Notas de Autor: [1] Esto nace de la viñeta que escribí bajo el mismo nombre en mi colección Floriléges, con treinta excusas de porque Yamato y Mimi fallaron en el amor. Incluso entonces había imaginado escribir una viñeta corta para cada excusa, y pues aquí estoy.
[2] El título viene de la canción "Caro Padre" de Deaf Havana. Se me había ocurrido escribir algo inspirada en ella, pero lo dejaré para otra ocasión.
Los hombres en mi familia tenemos una maldición; no sabemos amar bien.
El lugar estaba casi en silencio, los restos de su partida de gritos permanecían en el aire. Su respiración era ligera, blanda mientras inhalaba el veneno en sus cigarrillos como si quisiera que lo matara allí mismo. La suya, por el contrario, era desigual, interrumpida constantemente por sollozos entrecortados.

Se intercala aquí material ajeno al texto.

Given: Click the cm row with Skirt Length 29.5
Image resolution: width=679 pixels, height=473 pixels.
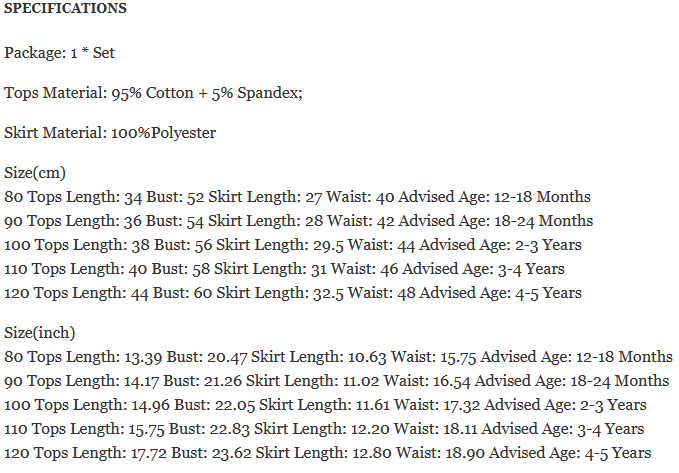Looking at the screenshot, I should coord(293,245).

—No puedo seguir con esto —murmuró, con la cara entre las manos. Yamato volvió la cara, liberando un flujo constante de humo y negándose a mirarla a los ojos.
—Lo intenté —dijo con voz ronca—, no sabes cuánto...
Mimi miró hacia arriba. Había rastros de lágrimas por sus mejillas y su rímel la había traicionado hacía ya mucho tiempo. Su labio inferior temblaba, pálido, mientras hablaba.
—No debería haber sido tan difícil —le dijo ella, arrugando su falda entre sus puños—. Siempre lo hiciste sonar como si fuera un gran esfuerzo amarme —sus ojos quemaban su nuca, podía sentirlos—; como si debería agradecer que siquiera lo intentaras.
Su mirada se deslizó hacia ella, frío y resentido. Sólo estaba tratando de hacerle daño ahora, estaba seguro de ello. Hubo un momento, antes de hablar, donde imaginó a Mimi más rubia, mayor y llevando a un niño pequeño – y se preguntó si esto era lo que había sentido Hiroaki cuando Natsuko le rompió el corazón.
—No fue así. Pensé que lo sabías.
—Nunca fui lo suficientemente importante —continuó como si no lo hubiera oído. Hacía mucho que él ya no intentaba que lo escuchara. Tal vez aquello había sido parte del problema.
—Tú me importas, Mimi —murmuró, pero el tono hueco en su voz ni siquiera lo convencía a él.
Se detuvo cerca de la puerta, mirándolo por encima del hombro.
—Eso no es suficiente, Yamato. Tú más que nadie debería saberlo.
Una vez, su padre le había dicho que no se enamorara de ella. Me recuerda demasiado a tu madre, le dijo.
Yamato la vio salir. El cigarrillo se agotó entre sus dedos; tomó una última calada antes de tirarlo por encima de la barandilla, sabiendo en su corazón que no podría haber terminado de otra manera.
Estábamos condenados desde el principio.